Otis stayed overnight at Davis’s nearby home (now a private
home at 3074 Main Street), as the protesters’ efforts played
out.
They reassembled at 6 the next morning, to the sound of fife
and drum. And when they shortly drew up in front of Davis’s
house to greet Otis, they gave him three cheers, “in token of
their esteem and veneration.”
And, by the end of that September week, Cape Cod was in
every meaningful respect entirely rid of British control.
Without a shot being fired.
Setting the Stage
The Cape was not alone in its desire to retain its long-standing ways.
The same scenario played out in counties across the province during the autumn of 1774,
from the hills of Berkshire County to the shores of Nantucket Island. By the start of
winter, all Massachusetts counties except Suffolk — primarily Boston, where the British
troops were headquartered — had won the freedom to maintain their democratic ways.
And that, in turn, set the stage for the next act in the drama of American independence.
Because the British had lost control of the countryside, Gen. Thomas Gage decided
that, after the snows had melted the next spring, it was necessary to secure munitions that had been stored nearly 20 miles from Boston, in the town of Concord.
That expedition, on April 19, 1775, turned into the Battle of Lexington and Concord —
and loosed the American tide toward independence. The Second Continental
Congress, meeting in Philadelphia, responded to news of the battle by creating the
Continental Army and naming George Washington its general.
And the united colonies went to war.
A New Calling
Back in Barnstable, that little courthouse continued to play its part.
It was home to a Barnstable County Congress, called to catalog the region’s new
concerns and coordinate actions with other counties. It served occasionally as the site
of Barnstable town meetings — that ultimate expression of direct democracy, where
every freeholder had a voice and a vote.
It also resumed its courthouse duties, after a provincial congress was organized to take
over the legislative and executive duties formerly exercised by the royal governor.
But the courthouse eventually outgrew its usefulness. And it
became clear, when the nearby court-records building burned
down, that a new, larger — and fireproof — courthouse was
needed. In 1832 a fine new building, about a quarter mile to the
east — made of granite — replaced the old wooden courthouse.
Even then, the old courthouse’s service to the spirit of
democracy was not yet over.
The town turned down a proposal to formally adopt the building
as the Town House, where town meetings would be held. The
structure was in too great disrepair.
But the Third Barnstable Baptist Church came to its rescue.
A religious fervor, the Second Great Awakening, was energizing Americans across the
country, the Baptist church in the forefront.
And the Baptist faith was at that time perhaps the most democratic of Christian
denominations. It had no governing body, no ecclesiastical hierarchy to obey; it had no
creed and sacraments. All church members were free to reach their own understanding
of the Bible, and so to make their own way to God.
The Third Baptist Church bought the old courthouse in 1846 and renovated it.

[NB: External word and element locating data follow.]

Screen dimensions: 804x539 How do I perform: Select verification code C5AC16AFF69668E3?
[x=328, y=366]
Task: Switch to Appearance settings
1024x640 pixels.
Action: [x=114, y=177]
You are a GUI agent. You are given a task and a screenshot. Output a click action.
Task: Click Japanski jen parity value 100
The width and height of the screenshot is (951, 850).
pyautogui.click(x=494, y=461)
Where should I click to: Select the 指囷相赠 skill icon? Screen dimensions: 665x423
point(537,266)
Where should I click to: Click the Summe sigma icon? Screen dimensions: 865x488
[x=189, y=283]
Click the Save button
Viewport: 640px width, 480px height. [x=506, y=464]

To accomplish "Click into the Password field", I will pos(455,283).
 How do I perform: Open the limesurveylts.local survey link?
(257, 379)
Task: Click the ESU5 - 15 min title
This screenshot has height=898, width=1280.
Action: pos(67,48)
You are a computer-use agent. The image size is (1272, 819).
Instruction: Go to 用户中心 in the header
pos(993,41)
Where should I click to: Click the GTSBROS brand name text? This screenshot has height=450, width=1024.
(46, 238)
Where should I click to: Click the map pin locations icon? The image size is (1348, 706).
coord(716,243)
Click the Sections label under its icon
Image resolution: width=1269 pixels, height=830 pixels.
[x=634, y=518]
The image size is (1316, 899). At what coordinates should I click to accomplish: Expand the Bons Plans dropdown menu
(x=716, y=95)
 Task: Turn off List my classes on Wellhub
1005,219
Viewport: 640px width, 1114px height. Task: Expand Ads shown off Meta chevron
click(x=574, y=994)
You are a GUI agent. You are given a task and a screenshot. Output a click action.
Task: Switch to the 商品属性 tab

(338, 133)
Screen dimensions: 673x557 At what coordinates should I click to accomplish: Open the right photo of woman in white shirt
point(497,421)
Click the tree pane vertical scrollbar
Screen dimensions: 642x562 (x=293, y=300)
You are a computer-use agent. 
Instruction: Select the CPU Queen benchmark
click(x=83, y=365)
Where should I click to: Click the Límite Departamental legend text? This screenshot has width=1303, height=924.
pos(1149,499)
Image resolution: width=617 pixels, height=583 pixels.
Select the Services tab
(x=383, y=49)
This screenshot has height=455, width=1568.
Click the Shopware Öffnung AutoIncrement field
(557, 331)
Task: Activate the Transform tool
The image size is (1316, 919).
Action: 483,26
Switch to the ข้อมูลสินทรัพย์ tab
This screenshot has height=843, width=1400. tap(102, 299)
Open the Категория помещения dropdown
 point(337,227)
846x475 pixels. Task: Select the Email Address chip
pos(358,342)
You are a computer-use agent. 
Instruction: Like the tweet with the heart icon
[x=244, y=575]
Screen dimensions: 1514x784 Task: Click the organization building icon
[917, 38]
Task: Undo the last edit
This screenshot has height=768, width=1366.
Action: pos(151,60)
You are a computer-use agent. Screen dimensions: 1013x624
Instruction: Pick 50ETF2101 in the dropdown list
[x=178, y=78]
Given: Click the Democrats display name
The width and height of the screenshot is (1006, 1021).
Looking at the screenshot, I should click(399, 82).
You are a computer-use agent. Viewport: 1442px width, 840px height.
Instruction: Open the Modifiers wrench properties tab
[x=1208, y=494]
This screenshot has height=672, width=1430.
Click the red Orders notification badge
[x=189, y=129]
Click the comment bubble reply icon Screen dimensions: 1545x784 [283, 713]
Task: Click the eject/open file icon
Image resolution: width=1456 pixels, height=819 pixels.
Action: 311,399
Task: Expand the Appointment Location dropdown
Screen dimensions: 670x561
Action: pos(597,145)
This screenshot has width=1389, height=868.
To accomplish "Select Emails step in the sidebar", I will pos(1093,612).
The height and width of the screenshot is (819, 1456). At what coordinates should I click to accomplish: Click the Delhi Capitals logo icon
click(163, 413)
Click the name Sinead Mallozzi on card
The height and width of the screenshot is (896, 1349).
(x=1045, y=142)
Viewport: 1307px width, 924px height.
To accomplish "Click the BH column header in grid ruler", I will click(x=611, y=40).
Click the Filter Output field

It raised
its floor, lifted its ceiling, and installed pews and stained-glass windows. And it
replaced the courthouse’s single door facing the highway with twin doors on the end of
the building, in classical New England church-house fashion.
For the next 125 years, the building faithfully served its congregation, until the membership dwindled and, in the early 1970s, the church was disbanded.
It was then that the current owner, Tales of Cape Cod, a volunteer-staffed non-profit, stepped in to rescue it anew. And so the building survives to this day, host to a summer lecture series focusing on the region’s history and to interpretative reenactments for school children of that fateful September day in 1774 — still bearing silent witness to the spirit of American democracy.